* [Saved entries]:
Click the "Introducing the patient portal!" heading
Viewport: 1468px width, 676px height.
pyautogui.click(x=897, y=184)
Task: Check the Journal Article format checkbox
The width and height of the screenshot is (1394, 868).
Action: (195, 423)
...
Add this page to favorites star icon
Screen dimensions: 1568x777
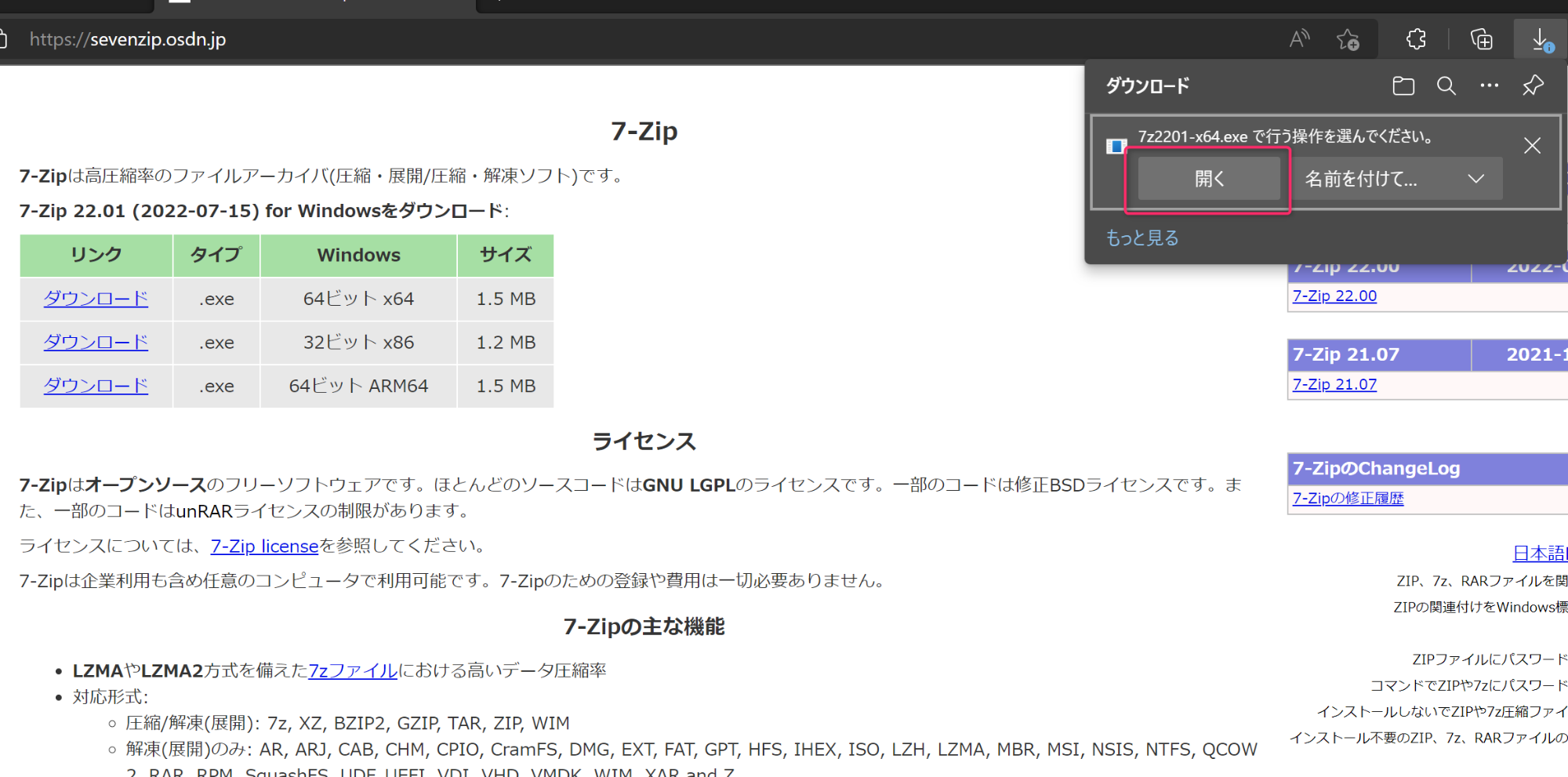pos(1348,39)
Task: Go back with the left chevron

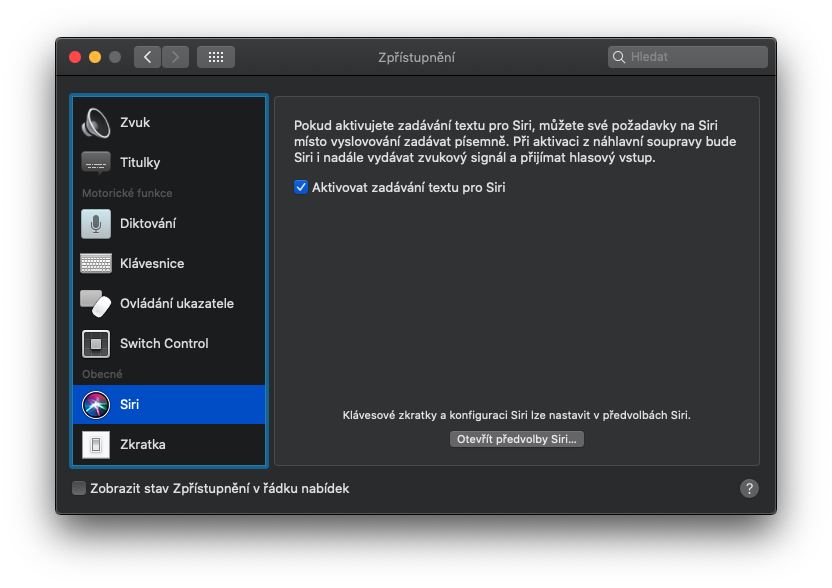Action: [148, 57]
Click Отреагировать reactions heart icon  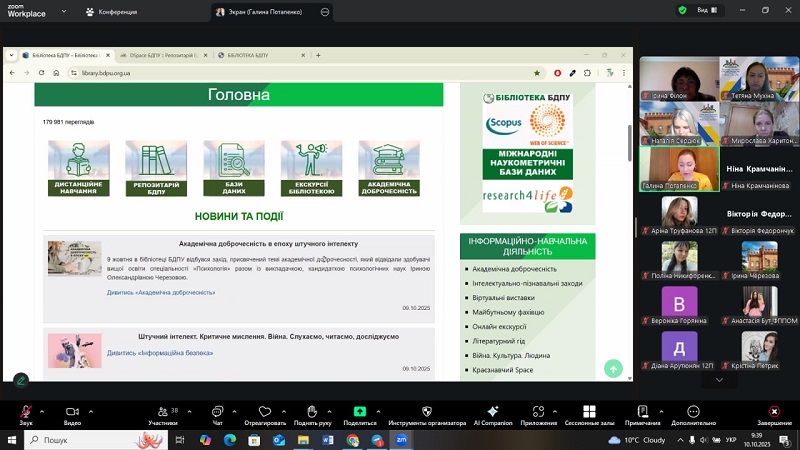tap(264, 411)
* * *
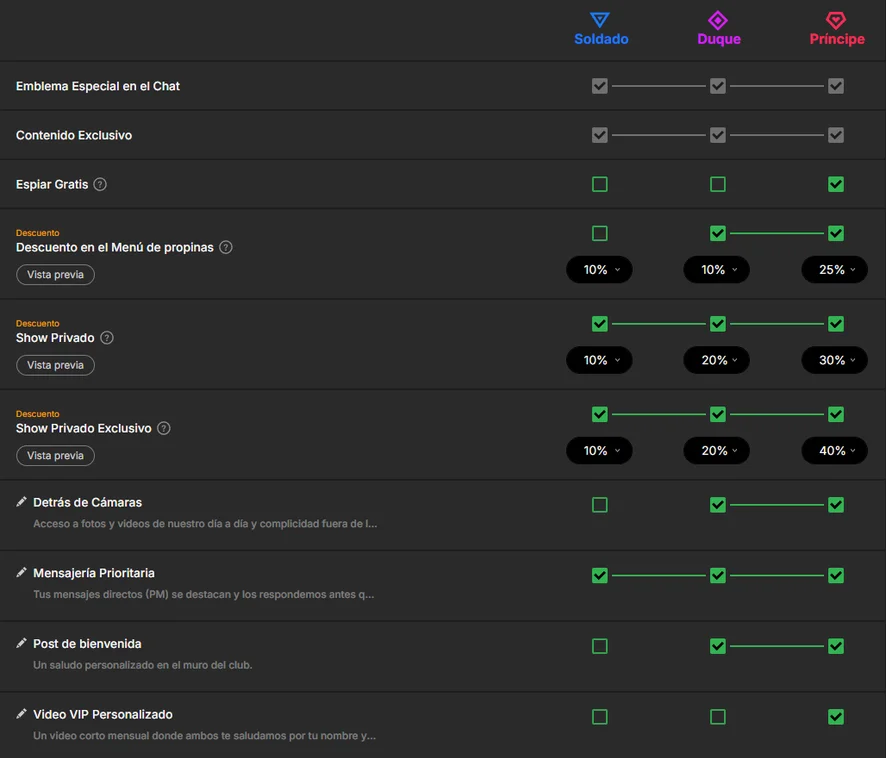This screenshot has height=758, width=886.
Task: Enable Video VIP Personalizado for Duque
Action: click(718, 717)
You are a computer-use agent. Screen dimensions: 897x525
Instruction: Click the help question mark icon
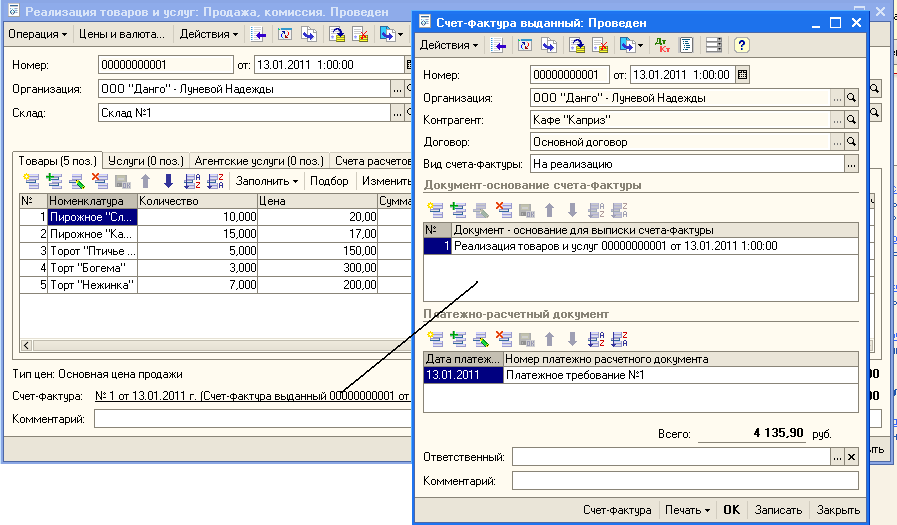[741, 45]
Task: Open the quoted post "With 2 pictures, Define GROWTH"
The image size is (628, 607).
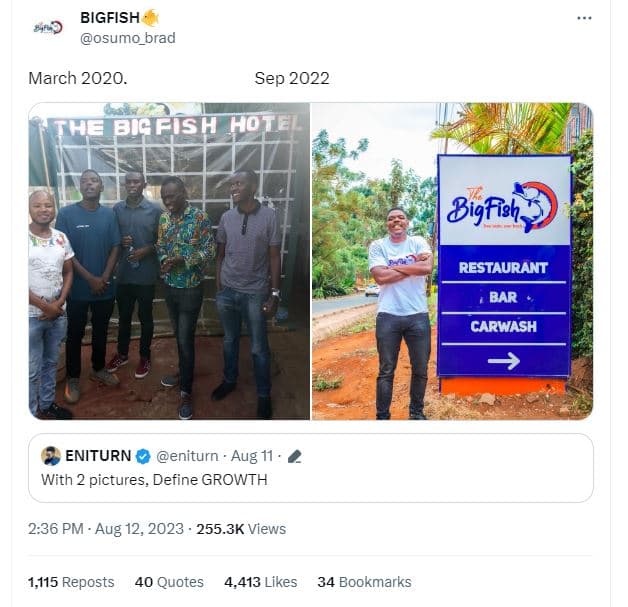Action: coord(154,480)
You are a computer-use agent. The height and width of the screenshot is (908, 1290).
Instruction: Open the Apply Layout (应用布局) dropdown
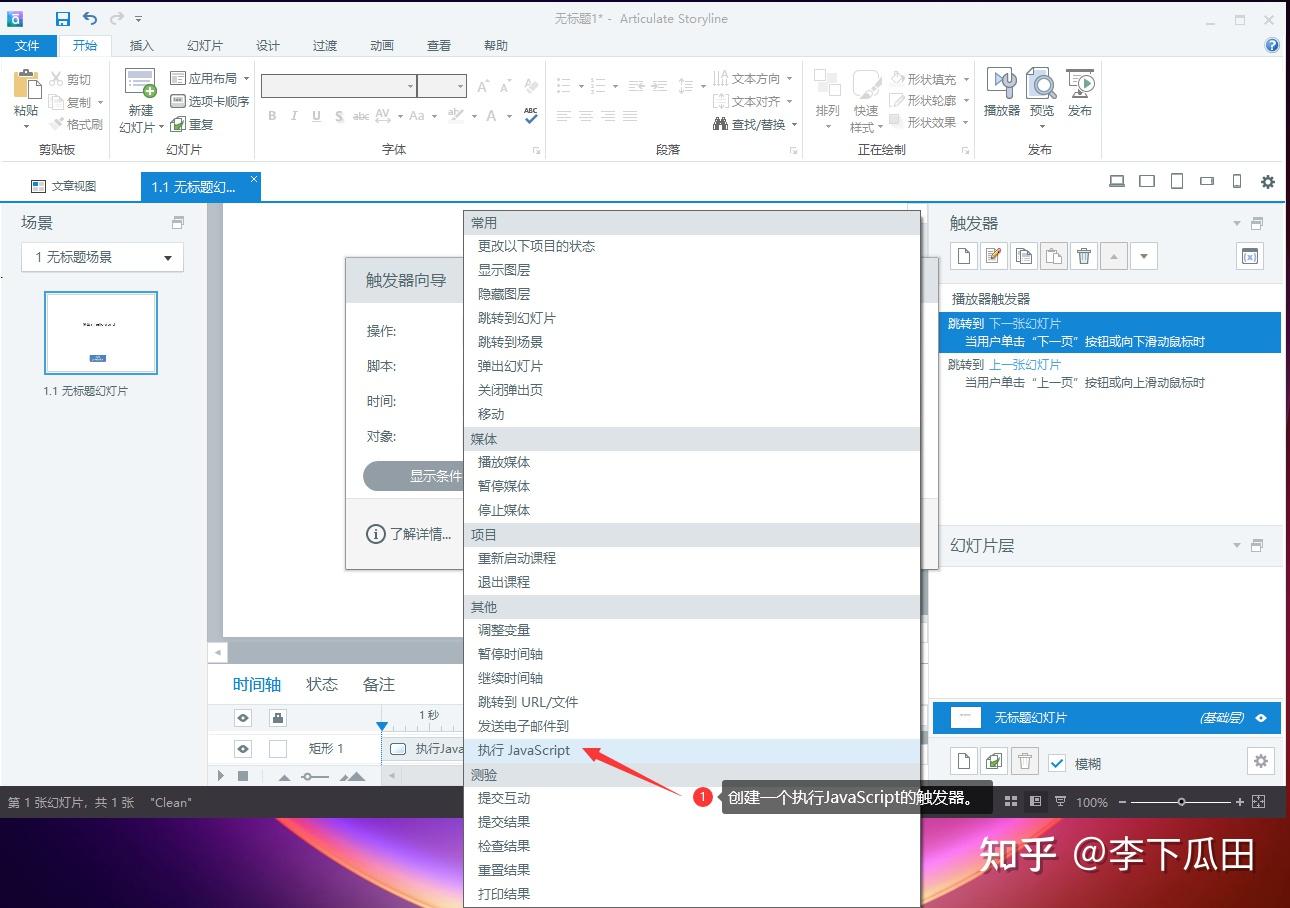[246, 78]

* [PROBLEM REQUIREMENTS]: Across the records above, how many lines hold the string "computer"? The number alone will do.

* [EXERCISE OUTPUT]: 2